Given request :: Return every one of the data entries below word for word, with no changes.

Data entries:
__________________________________________________

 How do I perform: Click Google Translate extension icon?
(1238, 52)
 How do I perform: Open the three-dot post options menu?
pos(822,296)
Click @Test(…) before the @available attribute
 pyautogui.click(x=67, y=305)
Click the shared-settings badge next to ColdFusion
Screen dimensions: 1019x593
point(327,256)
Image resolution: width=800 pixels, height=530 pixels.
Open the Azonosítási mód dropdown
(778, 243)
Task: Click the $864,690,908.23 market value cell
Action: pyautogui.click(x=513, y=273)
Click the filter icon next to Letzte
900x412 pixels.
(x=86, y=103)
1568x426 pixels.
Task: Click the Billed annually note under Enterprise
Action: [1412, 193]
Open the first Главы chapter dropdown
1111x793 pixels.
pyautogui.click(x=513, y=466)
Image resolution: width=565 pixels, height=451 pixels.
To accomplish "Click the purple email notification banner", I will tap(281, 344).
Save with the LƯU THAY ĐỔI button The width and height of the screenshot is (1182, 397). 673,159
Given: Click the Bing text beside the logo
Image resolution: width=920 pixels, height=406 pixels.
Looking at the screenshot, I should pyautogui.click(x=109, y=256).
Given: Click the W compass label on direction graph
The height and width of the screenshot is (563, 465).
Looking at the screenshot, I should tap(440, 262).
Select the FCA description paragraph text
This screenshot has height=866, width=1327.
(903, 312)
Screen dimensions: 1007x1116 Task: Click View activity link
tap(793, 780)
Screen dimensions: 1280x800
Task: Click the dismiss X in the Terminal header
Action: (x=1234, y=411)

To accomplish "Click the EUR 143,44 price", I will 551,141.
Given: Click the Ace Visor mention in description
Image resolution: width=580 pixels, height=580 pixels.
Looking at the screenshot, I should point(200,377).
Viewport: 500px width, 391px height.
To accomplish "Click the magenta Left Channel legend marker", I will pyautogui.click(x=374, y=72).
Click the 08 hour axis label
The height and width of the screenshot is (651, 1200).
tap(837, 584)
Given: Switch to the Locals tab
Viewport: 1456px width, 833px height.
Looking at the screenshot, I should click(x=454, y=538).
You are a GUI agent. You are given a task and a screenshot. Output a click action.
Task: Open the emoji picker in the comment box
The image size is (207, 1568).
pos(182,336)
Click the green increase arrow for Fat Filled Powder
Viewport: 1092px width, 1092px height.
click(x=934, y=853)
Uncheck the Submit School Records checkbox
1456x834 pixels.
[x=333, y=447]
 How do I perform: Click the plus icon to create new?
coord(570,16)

__________________________________________________

Full response ::
 How do I perform: Click Google Translate extension icon?
(1238, 52)
 How do I perform: Open the three-dot post options menu?
pos(822,296)
Click @Test(…) before the @available attribute
 pyautogui.click(x=67, y=305)
Click the shared-settings badge next to ColdFusion
Screen dimensions: 1019x593
point(327,256)
Image resolution: width=800 pixels, height=530 pixels.
Open the Azonosítási mód dropdown
(778, 243)
Task: Click the $864,690,908.23 market value cell
Action: pyautogui.click(x=513, y=273)
Click the filter icon next to Letzte
900x412 pixels.
(x=86, y=103)
1568x426 pixels.
Task: Click the Billed annually note under Enterprise
Action: [1412, 193]
Open the first Главы chapter dropdown
1111x793 pixels.
pyautogui.click(x=513, y=466)
Image resolution: width=565 pixels, height=451 pixels.
To accomplish "Click the purple email notification banner", I will tap(281, 344).
Save with the LƯU THAY ĐỔI button The width and height of the screenshot is (1182, 397). 673,159
Given: Click the Bing text beside the logo
Image resolution: width=920 pixels, height=406 pixels.
Looking at the screenshot, I should pyautogui.click(x=109, y=256).
Given: Click the W compass label on direction graph
The height and width of the screenshot is (563, 465).
Looking at the screenshot, I should tap(440, 262).
Select the FCA description paragraph text
This screenshot has height=866, width=1327.
(903, 312)
Screen dimensions: 1007x1116 Task: Click View activity link
tap(793, 780)
Screen dimensions: 1280x800
Task: Click the dismiss X in the Terminal header
Action: (x=1234, y=411)

To accomplish "Click the EUR 143,44 price", I will 551,141.
Given: Click the Ace Visor mention in description
Image resolution: width=580 pixels, height=580 pixels.
Looking at the screenshot, I should point(200,377).
Viewport: 500px width, 391px height.
To accomplish "Click the magenta Left Channel legend marker", I will pyautogui.click(x=374, y=72).
Click the 08 hour axis label
The height and width of the screenshot is (651, 1200).
tap(837, 584)
Given: Switch to the Locals tab
Viewport: 1456px width, 833px height.
Looking at the screenshot, I should click(x=454, y=538).
You are a GUI agent. You are given a task and a screenshot. Output a click action.
Task: Open the emoji picker in the comment box
The image size is (207, 1568).
pos(182,336)
Click the green increase arrow for Fat Filled Powder
Viewport: 1092px width, 1092px height.
click(x=934, y=853)
Uncheck the Submit School Records checkbox
1456x834 pixels.
[x=333, y=447]
 How do I perform: Click the plus icon to create new?
coord(570,16)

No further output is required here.